═══ SOURCE PASSAGE ═══

The book consists of a volume of essays in honor of the outstanding sociologist, Edward A. Tiryakian; whose work has spanned a considerable number of countries, regions and topics. He has been highly influential, particularly in American and French sociology.
The contributors include such luminaries as Alan Sica, Bryan Turner, George Ritzer, John Simpson, Piotr Sztompka, Hans Joas, Roland Robertson and John Torpey.
Robert Bellah's Religion in Human Evolution: From the Paleolithic to the Axial Age was published by Harvard University Press in September 2011 (Bellah 2011). Bellah's death in July 2013 made it the last book he wrote and published during his lifetime. Based on more than two decades of reading and research plus discussions with his Habits of the Heart coauthors (Bellah et al. 1985) and others (Bellah 2011: xxv–xxvii). Religion in Human Evolution marks the final flourish of Bellah's notable scholarly career.
To him we owe such things as his analysis of religion and the turn to modernity in nineteenth-century Japan (Bellah 1957); a twentieth-century version of the idea of civil religion and its use in understanding American society (Bellah 1967: 1–21); an elaboration of the idea of symbolic realism (Bellah 1970); and his widely cited article, “Religious Evolution” (Bellah 1964: 358–75). These and many other items constitute a major oeuvre among scholars and researchers in the sociology of religion coming of age professionally in the mid-twentieth century.

═══

▶ **QUESTIONS ON THE MATERIAL**
**A)** Name every contributor the sociology passage lists.
**B)** Return the portion of the sociology passage starting at "The contributors include" and ending at "notable scholarly career.".
Please rely only on the sociology passage.

═══ SUPPLIED DATA ═══

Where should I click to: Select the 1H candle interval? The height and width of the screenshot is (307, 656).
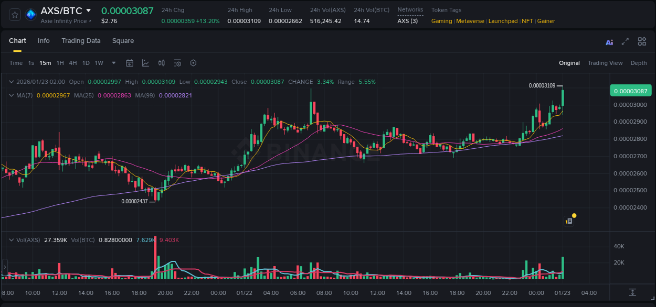pyautogui.click(x=59, y=63)
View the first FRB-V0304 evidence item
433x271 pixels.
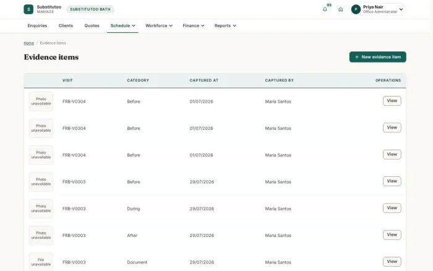[x=392, y=101]
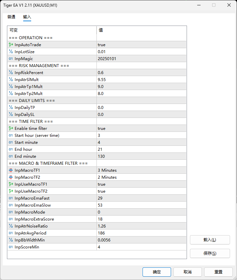The width and height of the screenshot is (237, 280).
Task: Open the Enable time filter value dropdown
Action: (142, 129)
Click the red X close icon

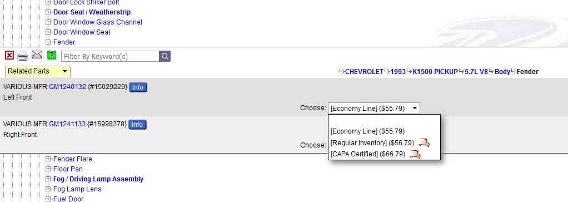coord(9,56)
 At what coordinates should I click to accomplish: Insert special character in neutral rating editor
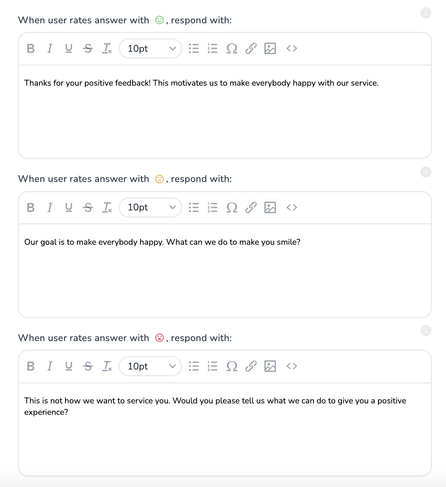(x=232, y=207)
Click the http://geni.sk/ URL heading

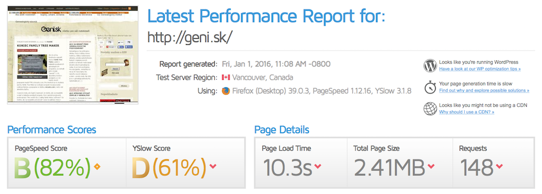tap(189, 37)
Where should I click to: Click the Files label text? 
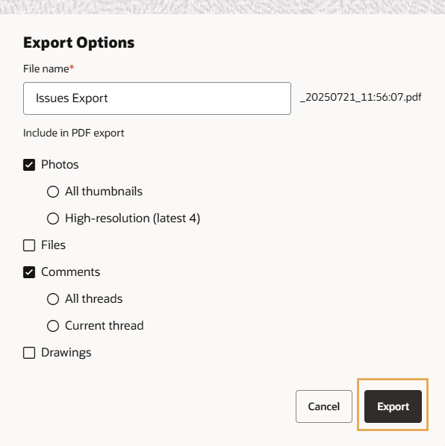click(x=53, y=245)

═══

▶ **LIST OF ANSWERS**
**A)** Alan Sica, Bryan Turner, George Ritzer, John Simpson, Piotr Sztompka, Hans Joas, Roland Robertson, John Torpey

**B)**
The contributors include such luminaries as Alan Sica, Bryan Turner, George Ritzer, John Simpson, Piotr Sztompka, Hans Joas, Roland Robertson and John Torpey.
Robert Bellah's Religion in Human Evolution: From the Paleolithic to the Axial Age was published by Harvard University Press in September 2011 (Bellah 2011). Bellah's death in July 2013 made it the last book he wrote and published during his lifetime. Based on more than two decades of reading and research plus discussions with his Habits of the Heart coauthors (Bellah et al. 1985) and others (Bellah 2011: xxv–xxvii). Religion in Human Evolution marks the final flourish of Bellah's notable scholarly career.